Self Test


A Quick Answer Key follows the Self Test questions. For complete questions, answers, and explanations to the Self Test questions in this chapter as well as the other chapters in this book, see the Self Test Appendix.

Designing an Access Control Strategy for Files and Folders

1.  

You have been asked to design an access control strategy for your firm and it must be done as soon as possible. The company currently has about 85 employees, each of whom has a desktop or laptop computer. There are four servers functioning in various roles. The departments are Finance, Administration, Customer Service, Trucking, Warehouse Operations, Purchasing, and IT. Your company plans to expand operations in the next one to two years , adding about 28 new employees in that period of time. There is fairly high turnover in the Trucking and Purchasing departments.

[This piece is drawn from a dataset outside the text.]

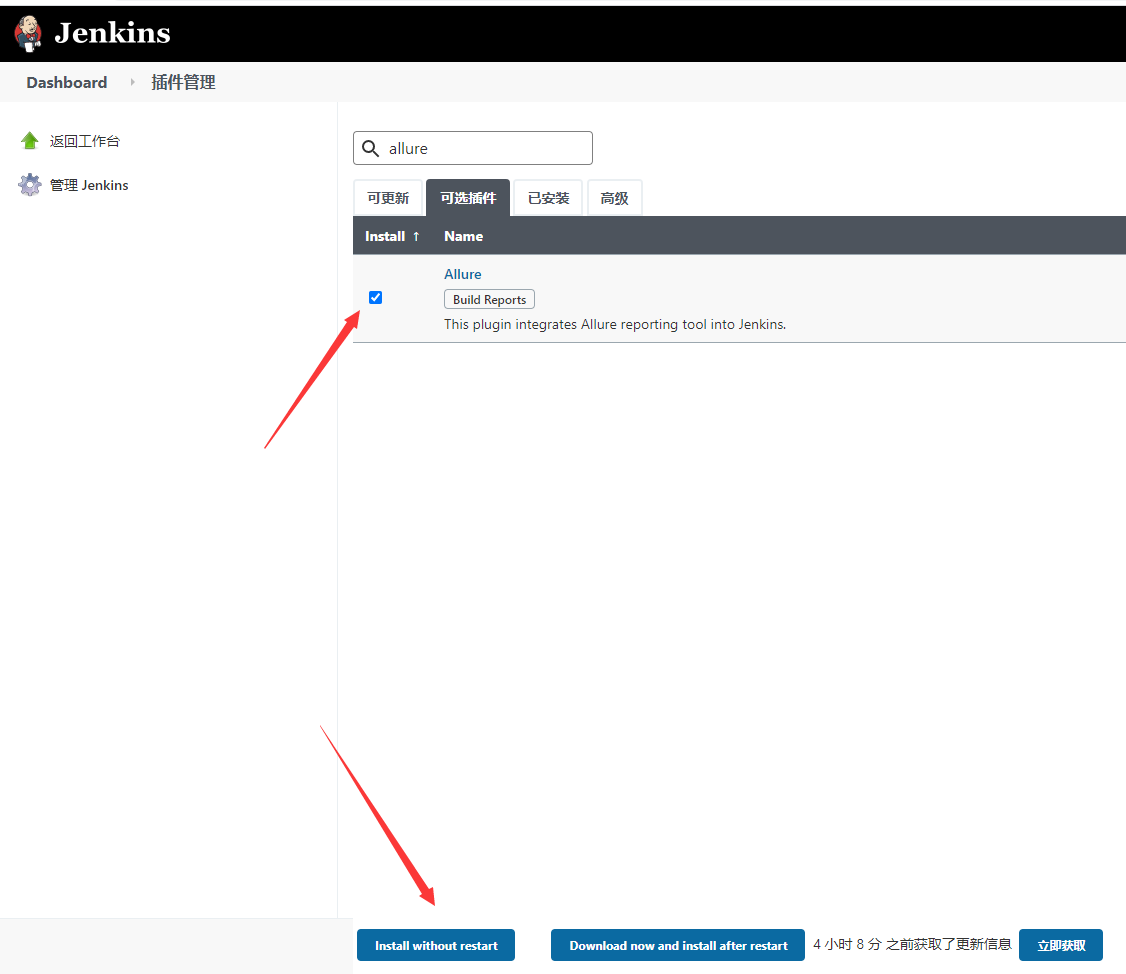Click the Jenkins butler logo icon
This screenshot has height=974, width=1126.
point(29,33)
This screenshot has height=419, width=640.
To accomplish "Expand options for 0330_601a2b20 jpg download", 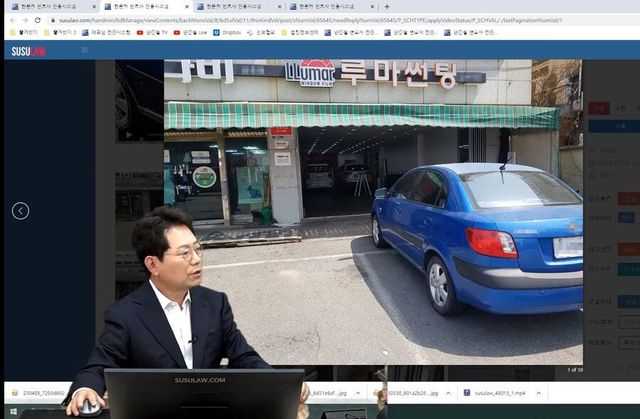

Seasonal help comes in during the holidays to assist with warehouse operations, and some seasonal staff have computer access. There are a number of staff that change from one department to another based on external business drivers and internal staffing skills. There have never been any attacks on the network and most users have fairly basic computer skills. All systems are Windows Server 2003, Windows 2000 native mode, and Windows XP. Most users have the ability to use e-mail, word processing, and spreadsheet programs. About 10 employees , including those in the IT department, have advanced skills, and the IT department is comprised of five people, three of whom have advanced programming skills. Based on this information, which access control model is best suited to your organization?

  1. Role-based

  2. Access group/ resource group

  3. Access group/ACL

  4. User /ACL

 c

2.  

You ve been looking at users and groups on your network and have decided there are a lot of groups that are probably no longer used. Several key projects have wrapped up and there were several groups created just for those projects. After examining these groups, you decide they re no longer in use and you delete them. During the next hour , you receive phone calls complaining that users can no longer access network resources. What is your best course of action in this situation?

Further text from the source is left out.